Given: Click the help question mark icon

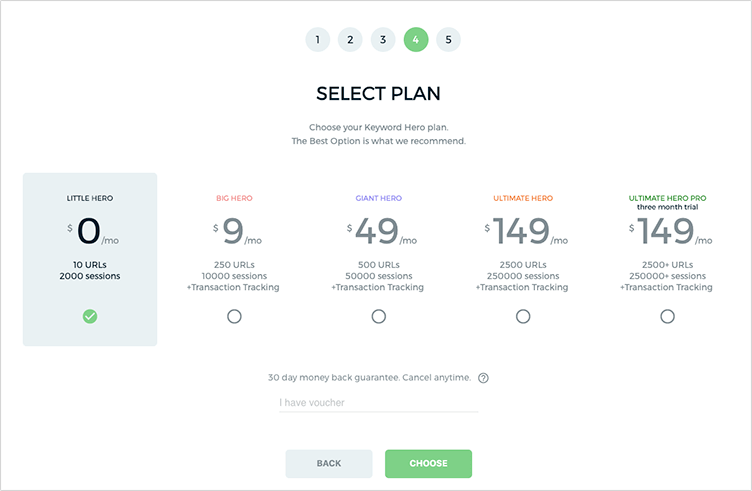Looking at the screenshot, I should [x=483, y=378].
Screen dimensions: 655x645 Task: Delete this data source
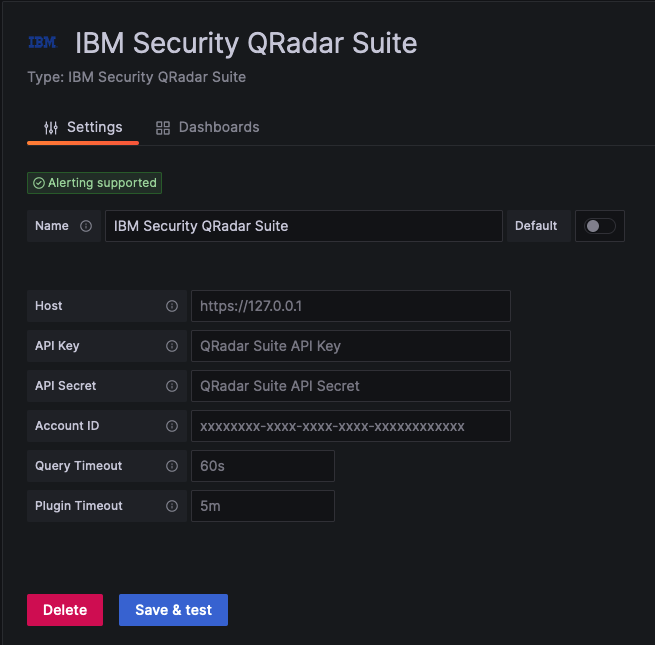pyautogui.click(x=65, y=610)
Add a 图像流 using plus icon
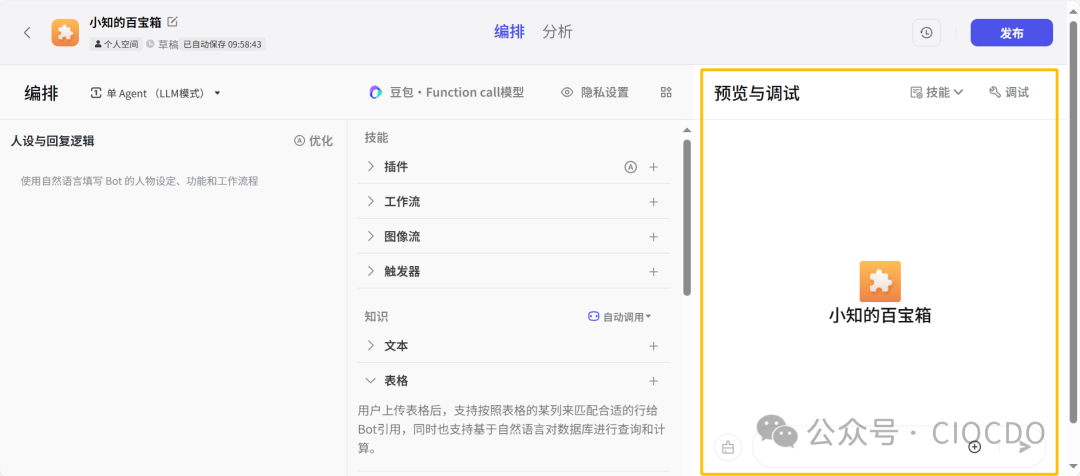 click(x=653, y=237)
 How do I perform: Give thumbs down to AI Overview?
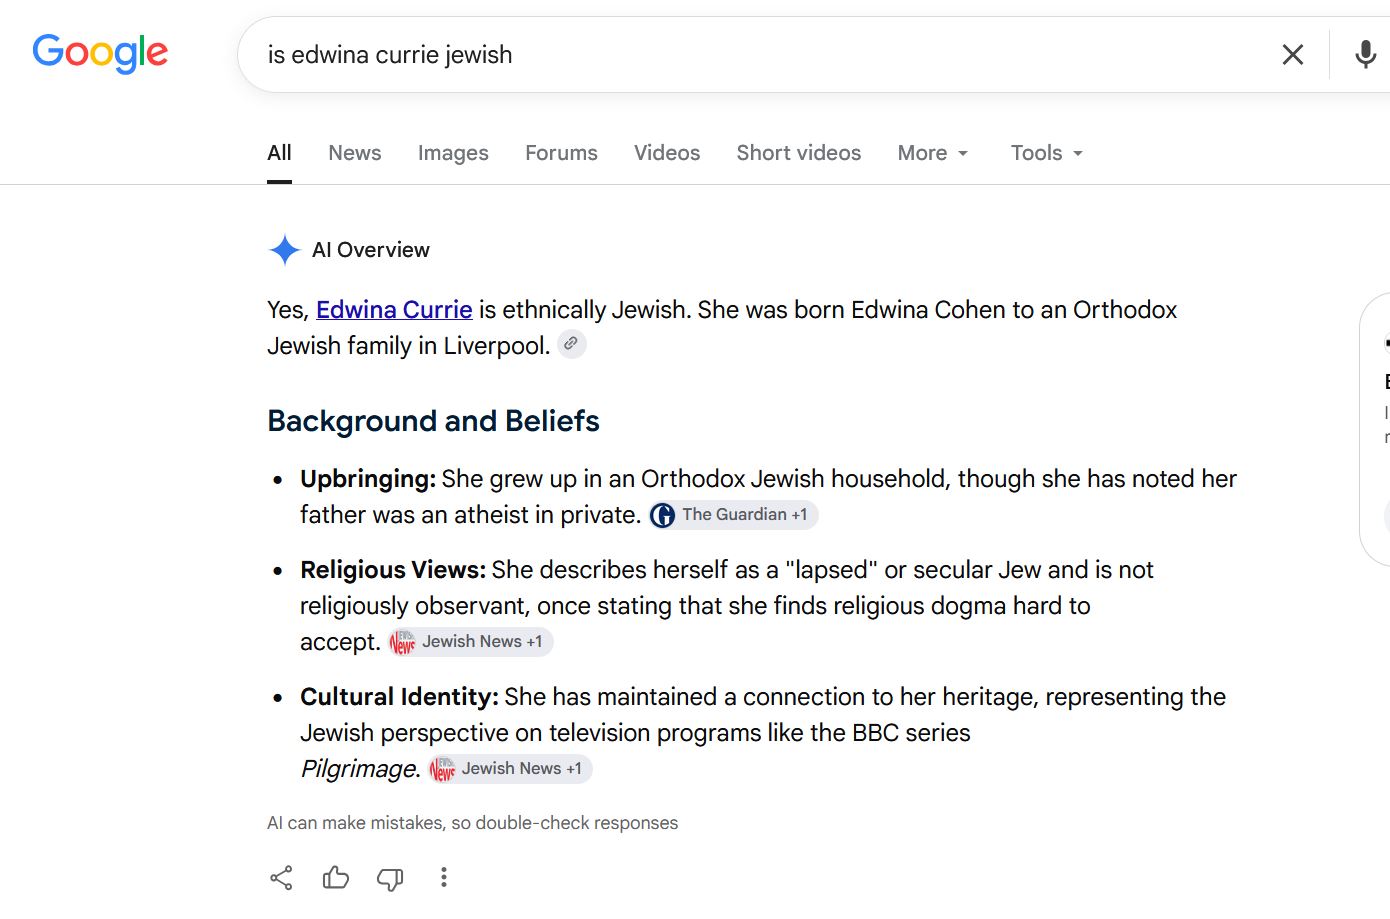[x=390, y=878]
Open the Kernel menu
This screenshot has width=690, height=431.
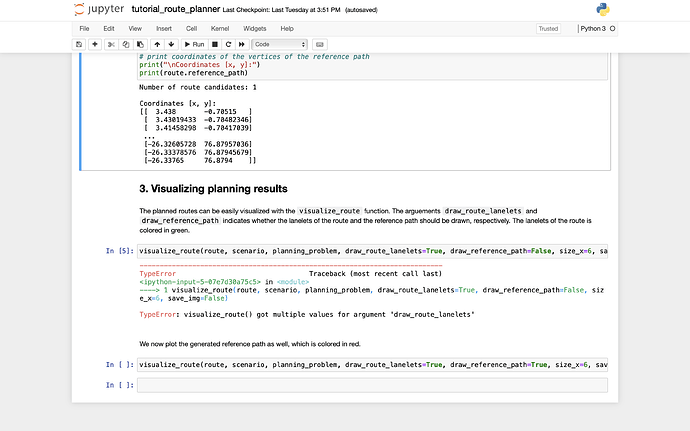220,29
* * *
--- Aim of the task ---
Convert the lines of the listing, from the line containing "Add a 图像流 using plus icon" through the end of the listing, into a numbered list, omitting blank lines and leaving out the pictures.

--- Solution to the problem ---
1. Add a 图像流 using plus icon
2.  click(x=653, y=237)
3.  How do I perform: Give thumbs down to AI Overview?
4. [x=390, y=878]
5. Open the Kernel menu
6. This screenshot has width=690, height=431.
7. 220,29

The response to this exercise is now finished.